* PROBLEM DESCRIPTION
If a line in the data has the string "give", please show it.

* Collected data
((
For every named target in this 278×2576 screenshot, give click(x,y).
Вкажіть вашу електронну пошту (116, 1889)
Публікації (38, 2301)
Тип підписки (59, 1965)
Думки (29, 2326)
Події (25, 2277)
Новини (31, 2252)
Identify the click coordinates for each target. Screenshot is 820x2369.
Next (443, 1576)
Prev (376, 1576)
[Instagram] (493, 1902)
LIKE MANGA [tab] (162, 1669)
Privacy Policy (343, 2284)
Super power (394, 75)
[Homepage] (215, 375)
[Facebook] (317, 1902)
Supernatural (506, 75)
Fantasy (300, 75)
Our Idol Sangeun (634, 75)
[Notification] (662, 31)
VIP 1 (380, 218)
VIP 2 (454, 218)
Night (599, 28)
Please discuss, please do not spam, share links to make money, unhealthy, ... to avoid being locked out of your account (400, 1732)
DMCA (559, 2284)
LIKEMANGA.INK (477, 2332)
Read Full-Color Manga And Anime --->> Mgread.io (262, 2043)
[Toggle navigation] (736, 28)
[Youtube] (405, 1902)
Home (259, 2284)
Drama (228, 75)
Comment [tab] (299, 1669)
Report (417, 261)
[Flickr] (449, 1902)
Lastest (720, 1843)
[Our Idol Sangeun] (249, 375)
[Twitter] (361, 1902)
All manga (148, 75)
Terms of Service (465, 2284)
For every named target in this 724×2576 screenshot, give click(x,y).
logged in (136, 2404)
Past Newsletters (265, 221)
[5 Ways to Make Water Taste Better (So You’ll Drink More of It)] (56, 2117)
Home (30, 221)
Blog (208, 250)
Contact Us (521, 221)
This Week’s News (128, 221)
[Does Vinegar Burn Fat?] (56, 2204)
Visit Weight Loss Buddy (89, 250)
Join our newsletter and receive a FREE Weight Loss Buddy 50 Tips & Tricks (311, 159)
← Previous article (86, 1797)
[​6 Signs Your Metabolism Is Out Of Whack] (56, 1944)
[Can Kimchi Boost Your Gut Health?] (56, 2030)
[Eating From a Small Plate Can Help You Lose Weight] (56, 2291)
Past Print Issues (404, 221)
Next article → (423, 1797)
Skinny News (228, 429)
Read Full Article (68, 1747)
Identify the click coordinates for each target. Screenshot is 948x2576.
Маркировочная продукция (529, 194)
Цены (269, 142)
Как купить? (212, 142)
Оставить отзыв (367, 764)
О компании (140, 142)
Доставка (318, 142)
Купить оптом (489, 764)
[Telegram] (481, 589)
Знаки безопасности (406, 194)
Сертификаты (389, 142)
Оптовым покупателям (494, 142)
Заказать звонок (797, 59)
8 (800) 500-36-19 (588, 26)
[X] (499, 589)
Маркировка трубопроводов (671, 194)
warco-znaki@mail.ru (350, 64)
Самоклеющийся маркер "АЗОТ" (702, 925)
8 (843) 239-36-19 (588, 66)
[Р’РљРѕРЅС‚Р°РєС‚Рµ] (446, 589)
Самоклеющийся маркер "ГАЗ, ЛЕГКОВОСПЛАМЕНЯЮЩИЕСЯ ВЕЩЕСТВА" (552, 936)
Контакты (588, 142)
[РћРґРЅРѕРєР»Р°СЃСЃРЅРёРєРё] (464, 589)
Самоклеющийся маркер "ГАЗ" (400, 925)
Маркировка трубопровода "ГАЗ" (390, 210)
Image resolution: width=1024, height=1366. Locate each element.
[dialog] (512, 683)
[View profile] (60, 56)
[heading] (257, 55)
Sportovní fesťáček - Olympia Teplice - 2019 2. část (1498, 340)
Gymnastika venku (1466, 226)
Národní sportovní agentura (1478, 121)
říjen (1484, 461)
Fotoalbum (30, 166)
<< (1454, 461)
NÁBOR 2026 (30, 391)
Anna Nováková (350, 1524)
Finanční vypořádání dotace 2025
))
* RESPONSE AREA
For every named target in this 278×2576 screenshot, give click(x,y).
For every named target in this 724×2576 screenshot, give click(x,y).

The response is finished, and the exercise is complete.